(Collected data entries)
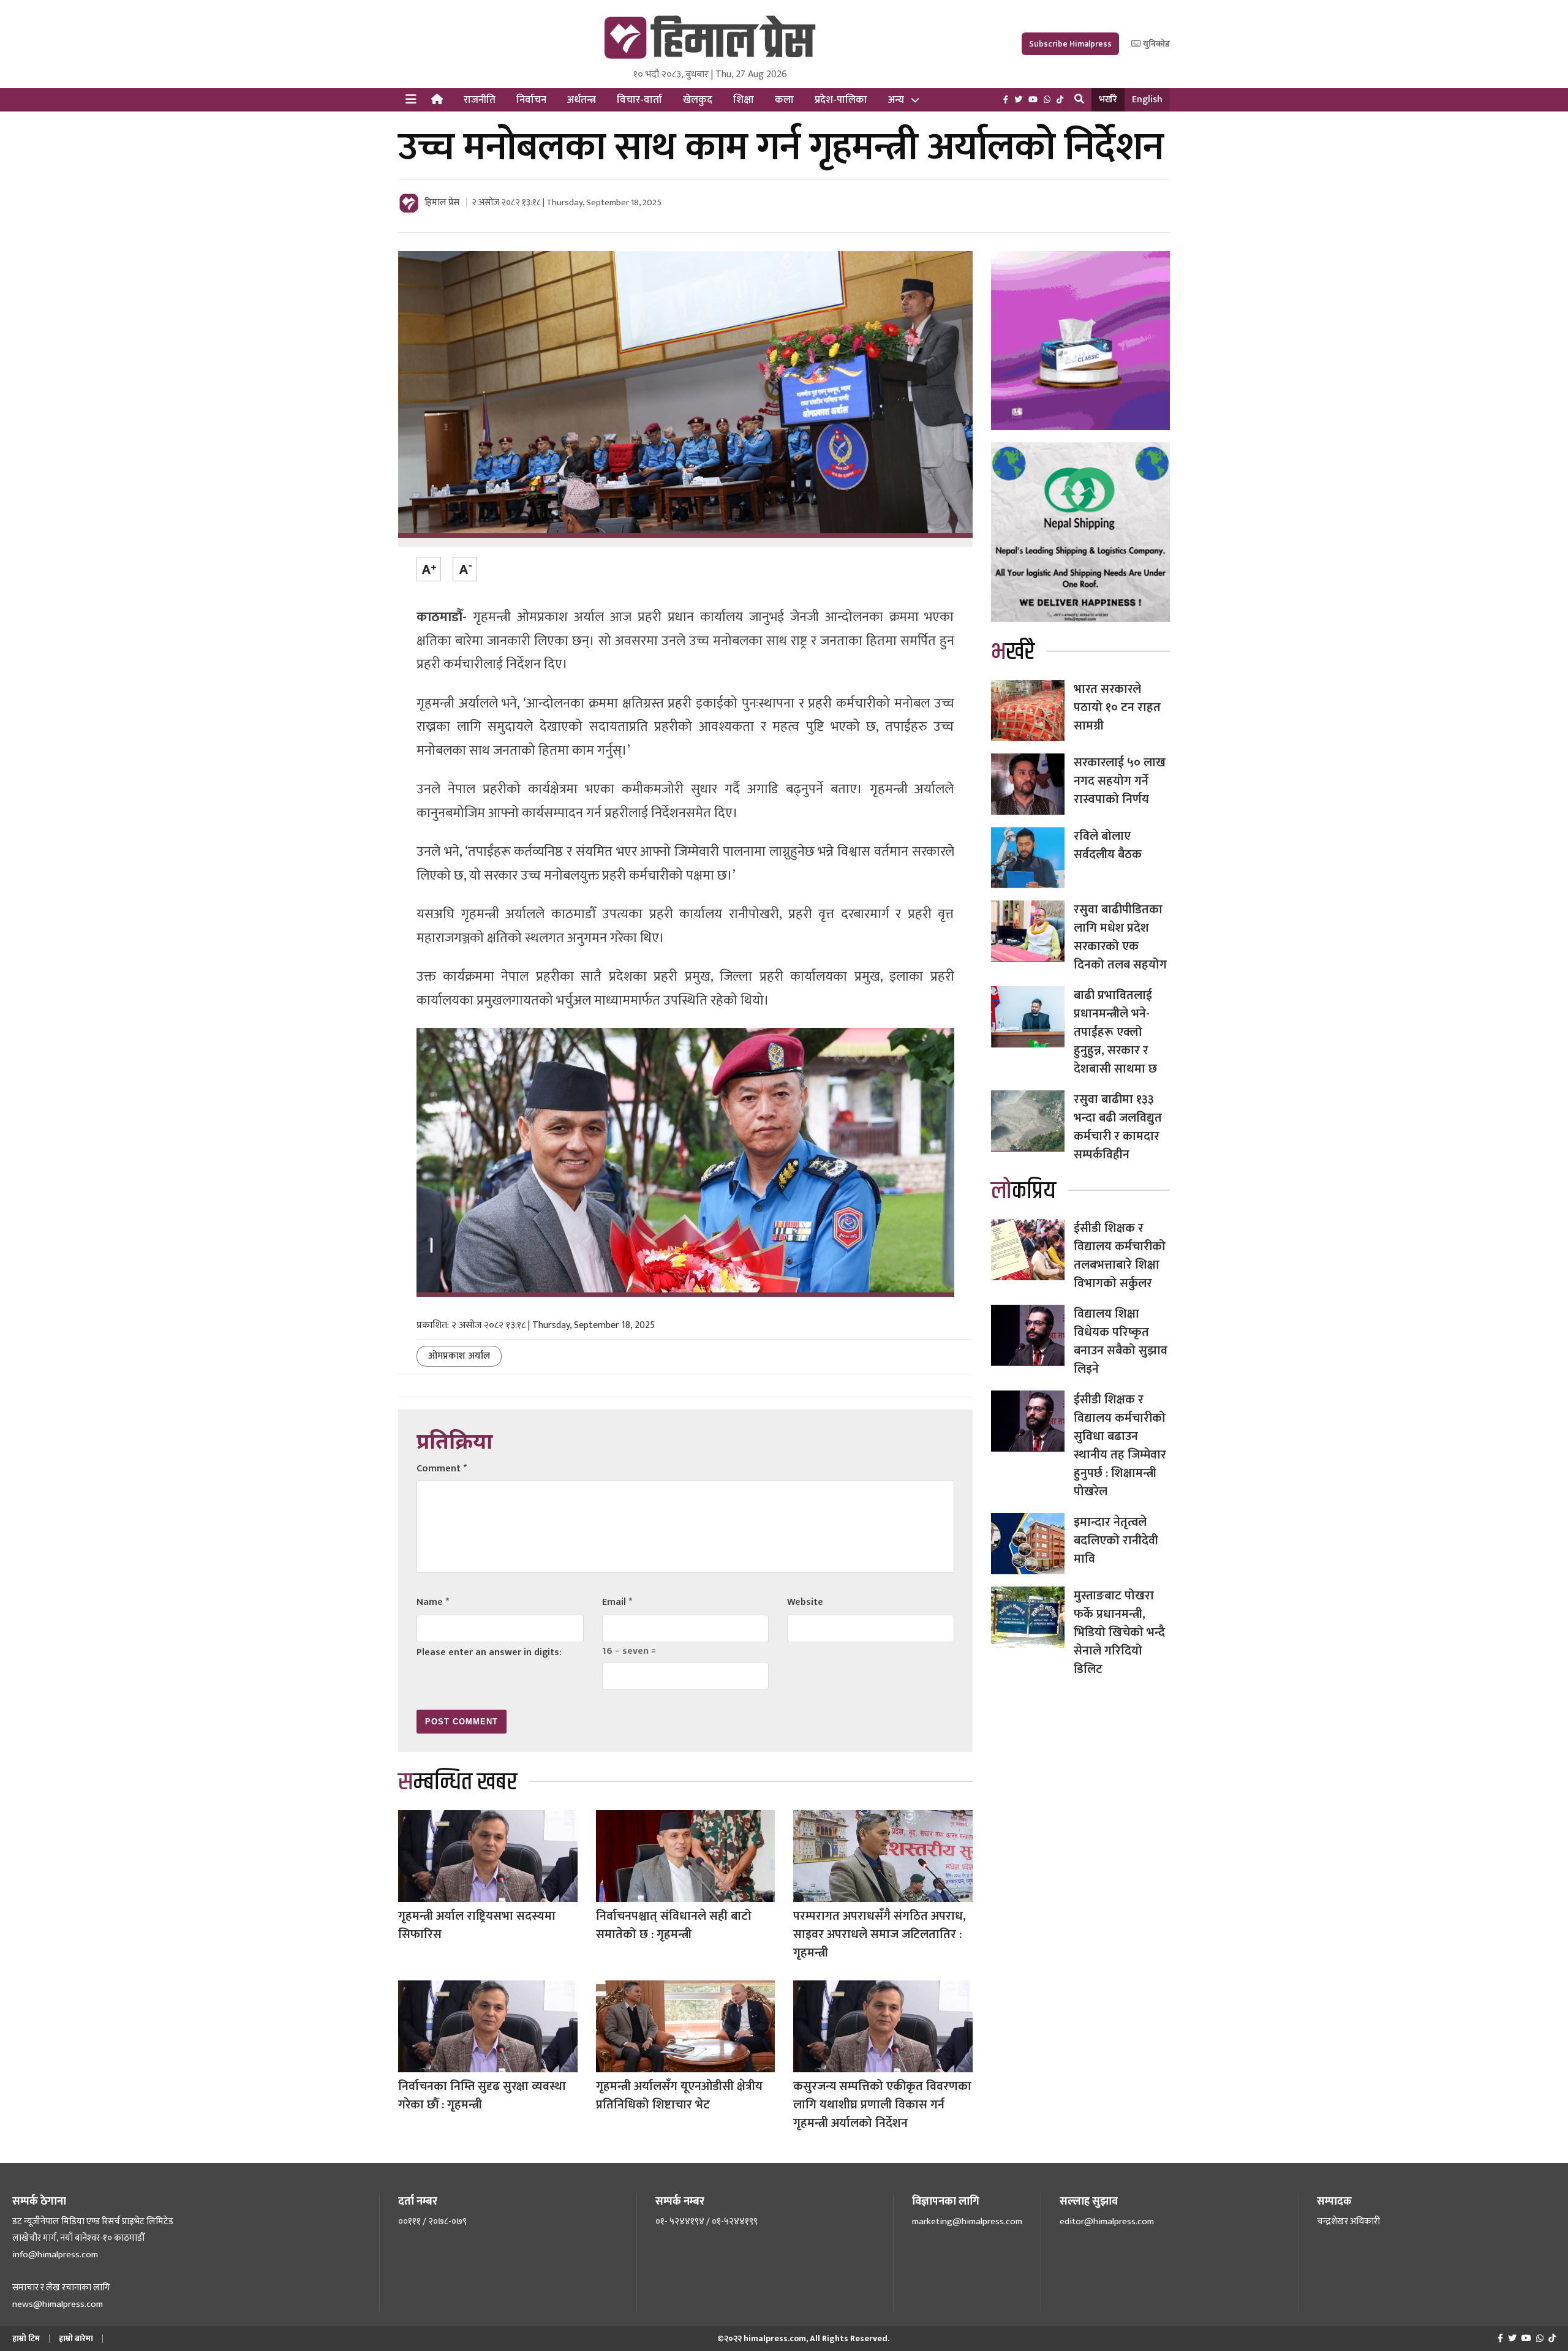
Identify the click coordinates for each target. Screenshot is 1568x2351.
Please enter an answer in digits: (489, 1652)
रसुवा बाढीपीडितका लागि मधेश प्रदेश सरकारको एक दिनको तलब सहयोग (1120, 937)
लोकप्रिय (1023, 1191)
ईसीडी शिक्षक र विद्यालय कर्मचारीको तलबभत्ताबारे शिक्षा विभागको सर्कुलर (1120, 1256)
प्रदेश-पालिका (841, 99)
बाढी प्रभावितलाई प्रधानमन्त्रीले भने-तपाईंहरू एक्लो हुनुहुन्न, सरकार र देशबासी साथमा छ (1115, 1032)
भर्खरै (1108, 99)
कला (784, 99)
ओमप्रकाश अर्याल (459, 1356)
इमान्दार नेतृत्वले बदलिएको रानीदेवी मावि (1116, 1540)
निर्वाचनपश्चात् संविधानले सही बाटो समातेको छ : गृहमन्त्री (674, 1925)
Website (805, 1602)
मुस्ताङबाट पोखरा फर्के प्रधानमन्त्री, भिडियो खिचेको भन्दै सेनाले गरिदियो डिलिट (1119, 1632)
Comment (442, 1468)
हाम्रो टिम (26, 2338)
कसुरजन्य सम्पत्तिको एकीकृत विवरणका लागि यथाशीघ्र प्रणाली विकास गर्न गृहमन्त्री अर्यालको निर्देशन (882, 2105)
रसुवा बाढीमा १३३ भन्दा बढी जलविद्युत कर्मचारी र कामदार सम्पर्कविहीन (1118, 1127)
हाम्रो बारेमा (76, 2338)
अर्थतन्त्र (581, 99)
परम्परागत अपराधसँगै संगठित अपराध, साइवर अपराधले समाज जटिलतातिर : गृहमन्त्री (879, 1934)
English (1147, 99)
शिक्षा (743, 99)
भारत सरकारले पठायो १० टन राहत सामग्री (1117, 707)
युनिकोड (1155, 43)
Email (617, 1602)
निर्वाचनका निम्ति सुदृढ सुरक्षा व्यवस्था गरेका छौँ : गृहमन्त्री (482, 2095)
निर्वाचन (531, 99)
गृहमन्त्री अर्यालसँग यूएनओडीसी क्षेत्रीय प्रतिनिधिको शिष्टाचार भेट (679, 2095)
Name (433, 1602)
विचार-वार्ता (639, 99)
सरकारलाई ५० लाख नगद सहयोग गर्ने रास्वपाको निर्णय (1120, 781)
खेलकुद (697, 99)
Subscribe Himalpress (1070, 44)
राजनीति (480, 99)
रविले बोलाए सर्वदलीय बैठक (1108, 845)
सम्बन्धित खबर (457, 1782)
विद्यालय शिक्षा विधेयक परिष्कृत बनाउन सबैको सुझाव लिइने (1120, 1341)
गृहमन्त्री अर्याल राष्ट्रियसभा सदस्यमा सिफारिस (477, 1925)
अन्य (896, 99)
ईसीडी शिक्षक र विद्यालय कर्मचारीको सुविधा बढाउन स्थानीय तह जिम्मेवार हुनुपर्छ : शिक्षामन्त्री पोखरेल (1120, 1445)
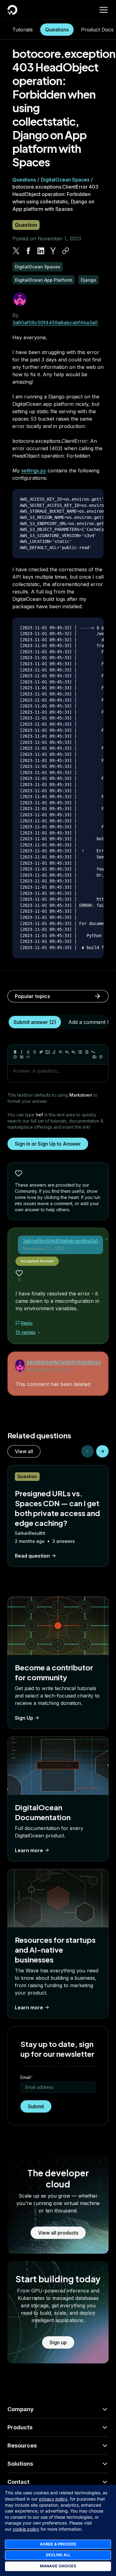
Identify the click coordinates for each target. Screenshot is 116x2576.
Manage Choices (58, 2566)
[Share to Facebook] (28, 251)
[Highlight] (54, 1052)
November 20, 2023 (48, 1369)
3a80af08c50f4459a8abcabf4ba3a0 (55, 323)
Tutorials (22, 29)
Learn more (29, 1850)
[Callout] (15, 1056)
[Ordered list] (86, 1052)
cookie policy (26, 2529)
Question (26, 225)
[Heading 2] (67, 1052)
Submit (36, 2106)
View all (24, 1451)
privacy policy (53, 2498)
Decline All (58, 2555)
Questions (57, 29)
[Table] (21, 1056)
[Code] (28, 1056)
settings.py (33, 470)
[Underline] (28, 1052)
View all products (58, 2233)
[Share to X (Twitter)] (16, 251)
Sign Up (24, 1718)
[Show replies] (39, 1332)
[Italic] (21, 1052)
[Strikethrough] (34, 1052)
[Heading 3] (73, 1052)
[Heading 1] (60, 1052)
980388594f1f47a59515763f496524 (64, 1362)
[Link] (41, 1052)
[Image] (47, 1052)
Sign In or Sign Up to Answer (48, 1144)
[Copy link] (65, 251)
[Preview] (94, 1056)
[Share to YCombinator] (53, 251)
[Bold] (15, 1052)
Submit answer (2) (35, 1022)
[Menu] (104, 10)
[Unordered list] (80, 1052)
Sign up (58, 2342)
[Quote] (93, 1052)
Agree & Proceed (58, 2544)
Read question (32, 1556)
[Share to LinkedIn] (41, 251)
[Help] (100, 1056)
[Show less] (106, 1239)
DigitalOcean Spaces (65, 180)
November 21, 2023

TO DO >> Reproduce every entry exactly, but omit each picture.

EXERCISE RESPONSE >>
Identify the click coordinates for each target. Screenshot is 1568x2351.
Please enter an answer in digits: (489, 1652)
रसुवा बाढीपीडितका लागि मधेश प्रदेश सरकारको एक दिनको तलब सहयोग (1120, 937)
लोकप्रिय (1023, 1191)
ईसीडी शिक्षक र विद्यालय कर्मचारीको तलबभत्ताबारे शिक्षा विभागको सर्कुलर (1120, 1256)
प्रदेश-पालिका (841, 99)
बाढी प्रभावितलाई प्रधानमन्त्रीले भने-तपाईंहरू एक्लो हुनुहुन्न, सरकार र देशबासी साथमा छ (1115, 1032)
भर्खरै (1108, 99)
कला (784, 99)
ओमप्रकाश अर्याल (459, 1356)
इमान्दार नेतृत्वले बदलिएको रानीदेवी मावि (1116, 1540)
निर्वाचनपश्चात् संविधानले सही बाटो समातेको छ : गृहमन्त्री (674, 1925)
Website (805, 1602)
मुस्ताङबाट पोखरा फर्के प्रधानमन्त्री, भिडियो खिचेको भन्दै सेनाले गरिदियो डिलिट (1119, 1632)
Comment (442, 1468)
हाम्रो टिम (26, 2338)
कसुरजन्य सम्पत्तिको एकीकृत विवरणका लागि यथाशीघ्र प्रणाली विकास गर्न गृहमन्त्री अर्यालको निर्देशन (882, 2105)
रसुवा बाढीमा १३३ भन्दा बढी जलविद्युत कर्मचारी र कामदार सम्पर्कविहीन (1118, 1127)
हाम्रो बारेमा (76, 2338)
अर्थतन्त्र (581, 99)
परम्परागत अपराधसँगै संगठित अपराध, साइवर अपराधले समाज जटिलतातिर : गृहमन्त्री (879, 1934)
English (1147, 99)
शिक्षा (743, 99)
भारत सरकारले पठायो १० टन राहत सामग्री (1117, 707)
युनिकोड (1155, 43)
Email (617, 1602)
निर्वाचनका निम्ति सुदृढ सुरक्षा व्यवस्था गरेका छौँ : गृहमन्त्री (482, 2095)
निर्वाचन (531, 99)
गृहमन्त्री अर्यालसँग यूएनओडीसी क्षेत्रीय प्रतिनिधिको शिष्टाचार भेट (679, 2095)
Name (433, 1602)
विचार-वार्ता (639, 99)
सरकारलाई ५० लाख नगद सहयोग गर्ने रास्वपाको निर्णय (1120, 781)
खेलकुद (697, 99)
Subscribe Himalpress (1070, 44)
राजनीति (480, 99)
रविले बोलाए सर्वदलीय बैठक (1108, 845)
सम्बन्धित खबर (457, 1782)
विद्यालय शिक्षा विधेयक परिष्कृत बनाउन सबैको सुझाव लिइने (1120, 1341)
गृहमन्त्री अर्याल राष्ट्रियसभा सदस्यमा सिफारिस (477, 1925)
अन्य (896, 99)
ईसीडी शिक्षक र विद्यालय कर्मचारीको सुविधा बढाउन स्थानीय तह जिम्मेवार हुनुपर्छ : शिक्षामन्त्री पोखरेल (1120, 1445)
Identify the click coordinates for each target. Screenshot is 116x2576.
Manage Choices (58, 2566)
[Share to Facebook] (28, 251)
[Highlight] (54, 1052)
November 20, 2023 (48, 1369)
3a80af08c50f4459a8abcabf4ba3a0 (55, 323)
Tutorials (22, 29)
Learn more (29, 1850)
[Callout] (15, 1056)
[Ordered list] (86, 1052)
cookie policy (26, 2529)
Question (26, 225)
[Heading 2] (67, 1052)
Submit (36, 2106)
View all (24, 1451)
privacy policy (53, 2498)
Decline All (58, 2555)
Questions (57, 29)
[Table] (21, 1056)
[Code] (28, 1056)
settings.py (33, 470)
[Underline] (28, 1052)
View all products (58, 2233)
[Share to X (Twitter)] (16, 251)
Sign Up (24, 1718)
[Show replies] (39, 1332)
[Italic] (21, 1052)
[Strikethrough] (34, 1052)
[Heading 3] (73, 1052)
[Heading 1] (60, 1052)
980388594f1f47a59515763f496524 (64, 1362)
[Link] (41, 1052)
[Image] (47, 1052)
Sign In or Sign Up to Answer (48, 1144)
[Copy link] (65, 251)
[Preview] (94, 1056)
[Share to YCombinator] (53, 251)
[Bold] (15, 1052)
Submit answer (2) (35, 1022)
[Menu] (104, 10)
[Unordered list] (80, 1052)
Sign up (58, 2342)
[Quote] (93, 1052)
Agree & Proceed (58, 2544)
Read question (32, 1556)
[Share to LinkedIn] (41, 251)
[Help] (100, 1056)
[Show less] (106, 1239)
DigitalOcean Spaces (65, 180)
November 21, 2023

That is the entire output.